EXCERTO DO TEXTO:
·····
É, de facto, inegável que o país durante muito tempo andou ao desnorte, principalmente na cidade capital. Trago na memória o dia em que o então governador de Luanda Bento Bento, ao fazer entrega das pastas ao novo inquilino, Higino Carneiro, afirmou: "Em Luanda todo mundo é general, por isto quero ver brincarem com este porque ele também é general". Isto leva-nos a compreender a tamanha desordem em que se encontrava a cidade capital, como reflexo do que se passava nas demais províncias.

A afirmação de um Estado depende da sua capacidade em garantir a sua soberania, bem como o exercício da sua autoridade a todos os níveis. Assim, o Governo saído das eleições de 2017 tem a legitimidade de usar todos os meios ao seu dispor para impor e resgatar todos os pressupostos que perigam e colocam em causa a sua autoridade, ou que venham a colocar em causa o Estado democrático e de direito que se quer construir.

Dito isto, o actual Executivo pode piorar o que está mal e degradar o que ainda está bem, recorrendo ao slogan adoptado pelo partido no poder e várias vezes referenciado pelo titular do poder Executivo. Para o Estado fazer o uso do (ius impere) deve, sobretudo, salvaguardar os direitos e garantias dos cidadãos. Punir deve ser o último recurso do Estado, enquanto ente soberano e pessoa do bem, a quem compete o cumprimento do contrato social defendido pelo teórico Rousseau. Assim, caberá ao Estado criar instituições capazes e instrumentos eficazes para a satisfação das necessidades colectivas. Em seguida, tem o dever de promover a liberdade e as garantias fundamentais para que essas tenham espaço físico para a sua concretização, criando um aparato institucional capaz de descobrir não a fonte onde se revelam os problemas, mas sim a origem de onde derivam os problemas que causam as violações das normas estabelecidas e, por fim, entender que "em último lugar" a acção punitiva do Estado deve ser chamada a intervir.

Ora, aplicando esta lógica de pensamento, devo aqui manifestar algumas consequências da tão aplaudida e ao mesmo tempo contestada "Operação Transparência" e a denominada "Operação Resgate".
·····
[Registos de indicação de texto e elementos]
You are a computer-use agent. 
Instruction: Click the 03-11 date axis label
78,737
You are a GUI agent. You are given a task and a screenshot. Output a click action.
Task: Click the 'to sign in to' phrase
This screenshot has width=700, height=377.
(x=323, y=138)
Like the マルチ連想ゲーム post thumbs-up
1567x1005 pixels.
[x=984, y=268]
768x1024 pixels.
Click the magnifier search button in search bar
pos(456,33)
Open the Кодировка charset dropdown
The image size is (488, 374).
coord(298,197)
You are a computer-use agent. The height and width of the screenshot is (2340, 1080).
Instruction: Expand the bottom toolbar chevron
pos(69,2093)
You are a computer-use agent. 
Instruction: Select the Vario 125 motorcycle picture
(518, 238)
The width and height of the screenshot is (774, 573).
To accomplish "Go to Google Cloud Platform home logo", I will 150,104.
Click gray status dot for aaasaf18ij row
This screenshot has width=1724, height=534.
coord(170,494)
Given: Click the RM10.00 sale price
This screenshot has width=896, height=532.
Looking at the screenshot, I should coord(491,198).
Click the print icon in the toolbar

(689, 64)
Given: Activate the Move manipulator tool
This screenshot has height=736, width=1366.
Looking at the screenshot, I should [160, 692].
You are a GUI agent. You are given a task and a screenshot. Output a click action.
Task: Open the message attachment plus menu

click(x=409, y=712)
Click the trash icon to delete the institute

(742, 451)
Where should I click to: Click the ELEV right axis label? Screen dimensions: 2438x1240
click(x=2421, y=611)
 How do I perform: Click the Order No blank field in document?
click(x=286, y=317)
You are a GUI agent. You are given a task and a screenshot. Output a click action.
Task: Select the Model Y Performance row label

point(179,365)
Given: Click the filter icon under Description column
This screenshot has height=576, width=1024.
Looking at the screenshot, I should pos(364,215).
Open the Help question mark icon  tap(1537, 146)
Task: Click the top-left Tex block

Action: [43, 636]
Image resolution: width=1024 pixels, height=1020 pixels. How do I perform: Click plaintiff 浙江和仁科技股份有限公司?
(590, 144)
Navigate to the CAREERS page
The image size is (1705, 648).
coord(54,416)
·····
REQUISITOS DA TAREFA: Edite o excerto do texto sobre a autoridade do Estado que abre com as palavras "É, de facto, inegável" e fecha com "nas demais províncias.", trocando "cidade capital" por "capital do país".

RESOLUÇÃO DO PROBLEMA:
É, de facto, inegável que o país durante muito tempo andou ao desnorte, principalmente na capital do país. Trago na memória o dia em que o então governador de Luanda Bento Bento, ao fazer entrega das pastas ao novo inquilino, Higino Carneiro, afirmou: "Em Luanda todo mundo é general, por isto quero ver brincarem com este porque ele também é general". Isto leva-nos a compreender a tamanha desordem em que se encontrava a capital do país, como reflexo do que se passava nas demais províncias.